The concept of “Interactive Fleet Learning” (IFL) addresses a significant development in the field of robotics and artificial intelligence. Large groups of robots, or fleets, have emerged from laboratories to perform practical tasks in real-world settings. Examples of these include Waymo’s fleet of over 700 self-driving cars operating in several cities and the industrial application of robot fleets for tasks such as package delivery and e-commerce order fulfillment at companies like Amazon and Ambi Robotics.
These robots can operate autonomously in unstructured environments by using advanced deep learning technologies. They share their collective data, enabling the fleet to learn efficiently from individual experiences. This sharing and learning process is facilitated by storing data, memory, and computational details in the cloud via the internet, an approach known as “Fleet Learning”.
However, Fleet Learning encounters a challenge known as the “long tail”, where robots face new scenarios and edge cases that are not represented in the existing dataset.

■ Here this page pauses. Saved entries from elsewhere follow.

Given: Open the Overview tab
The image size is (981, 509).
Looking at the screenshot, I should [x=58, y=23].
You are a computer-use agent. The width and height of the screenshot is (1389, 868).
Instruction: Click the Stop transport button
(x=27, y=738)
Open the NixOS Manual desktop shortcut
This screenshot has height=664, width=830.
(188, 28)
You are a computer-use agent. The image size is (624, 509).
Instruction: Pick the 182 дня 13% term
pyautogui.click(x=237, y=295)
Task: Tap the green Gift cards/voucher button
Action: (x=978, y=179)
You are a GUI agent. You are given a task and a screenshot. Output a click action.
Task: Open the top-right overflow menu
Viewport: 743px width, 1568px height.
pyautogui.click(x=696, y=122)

This uncertainty implies that future conditions cannot always mirror past situations, raising questions about the reliability of robotic services.

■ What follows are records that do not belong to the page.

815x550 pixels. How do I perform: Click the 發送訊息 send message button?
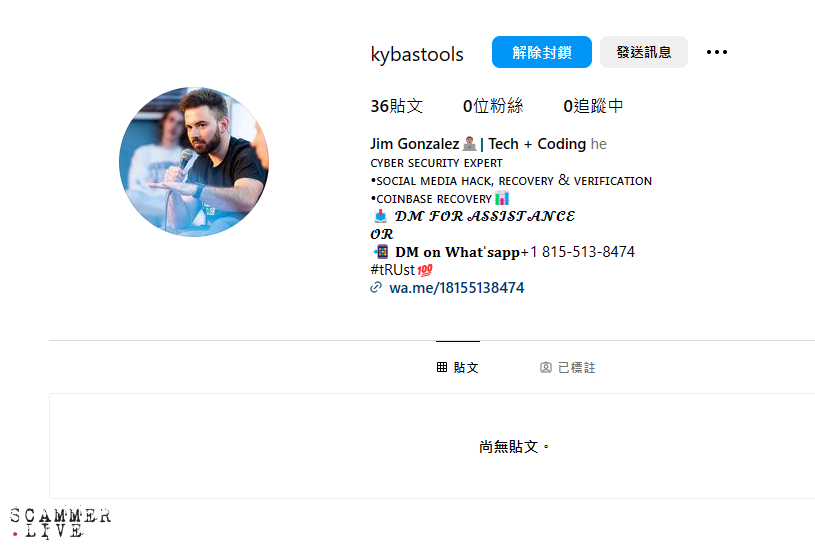(x=643, y=52)
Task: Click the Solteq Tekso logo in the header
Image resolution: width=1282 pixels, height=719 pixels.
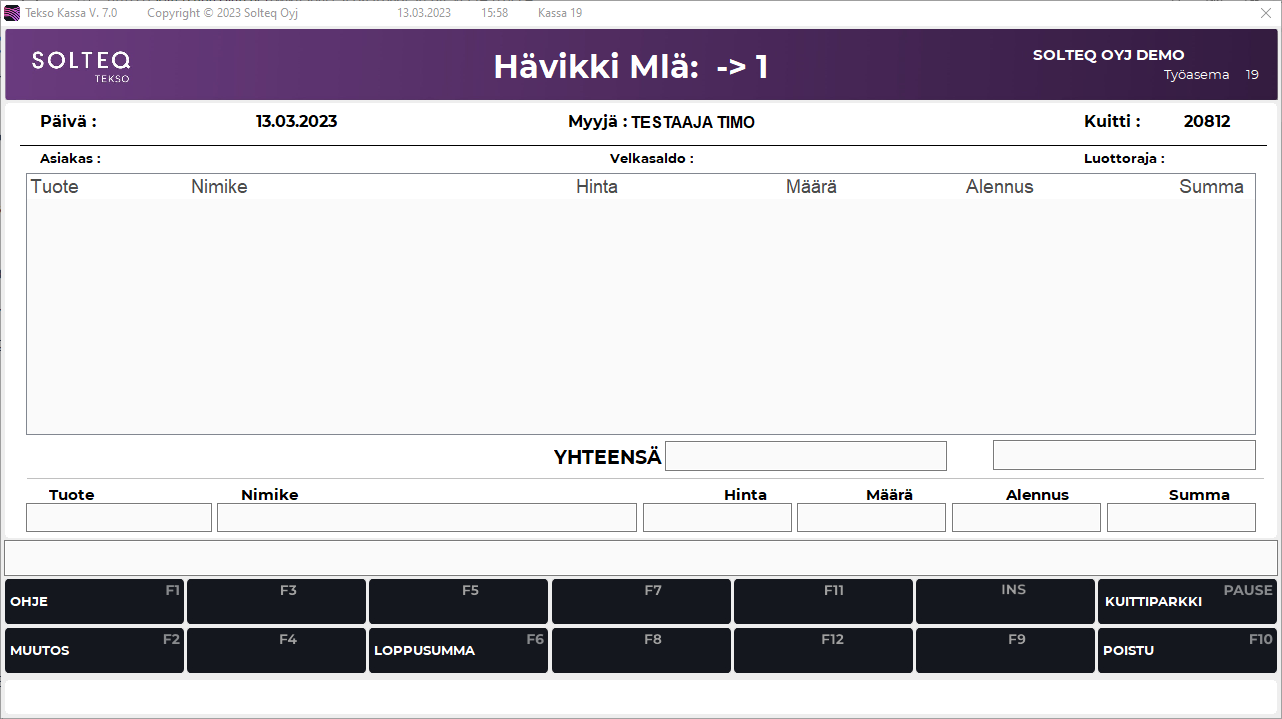Action: click(81, 64)
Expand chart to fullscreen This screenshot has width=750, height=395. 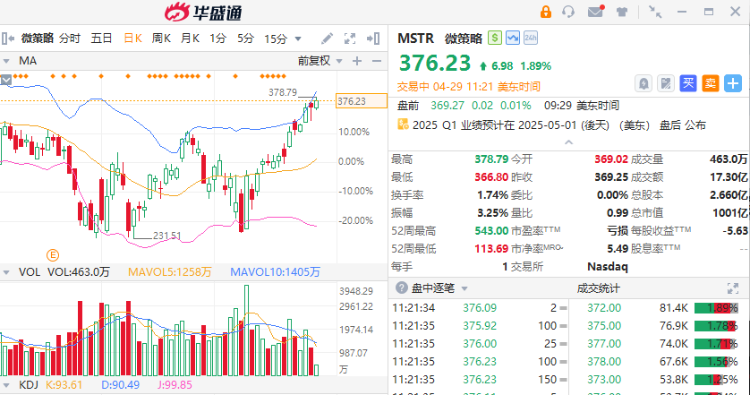click(x=350, y=38)
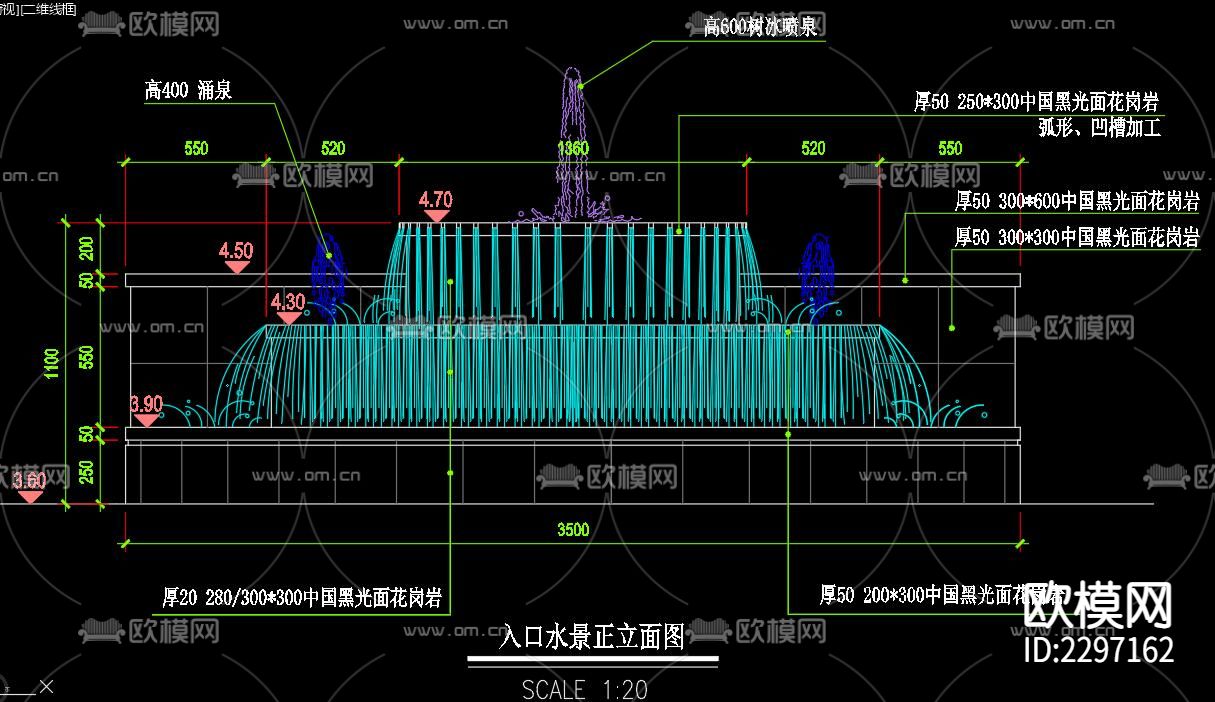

One solution is to rely on remote human operators who can step in and take control of the system when necessary, a process known as teleoperation. This method ensures the continual improvement of robot policies and reduces the need for human intervention over time.
While industry has embraced this model, it has not been widely adopted in academia, leading to a reliance on ad-hoc solutions to determine when robots should yield control. To address this, a paradigm known as Interactive Imitation Learning (IIL) has been introduced, where the robot intermittently gives up control to a human supervisor and learns from these interventions. However, determining when and how to switch between robot and human control remains an unresolved issue, especially when extended to the scale of robot fleets.
In response to this, a recent paper introduced Interactive Fleet Learning (IFL) as a paradigm for interactive learning involving multiple robots and multiple humans. It consists of four main components: on-demand supervision, fleet supervision, continual learning, and internet connectivity. The paper also explored the allocation of human supervision to large fleets and proposed the Fleet-DAgger, a family of IFL algorithms.
Finally, the researchers introduced the IFL Benchmark, an open-source Python toolkit for facilitating the development and evaluation of IFL algorithms. The aim is that these new formalisms, algorithms, and benchmarks will bridge the gap between the theory and practice of robot fleet learning and stimulate further research. The IFL paradigm may indeed pave the way towards scaling up supervised robot learning and deploying reliable robot fleets in the real world.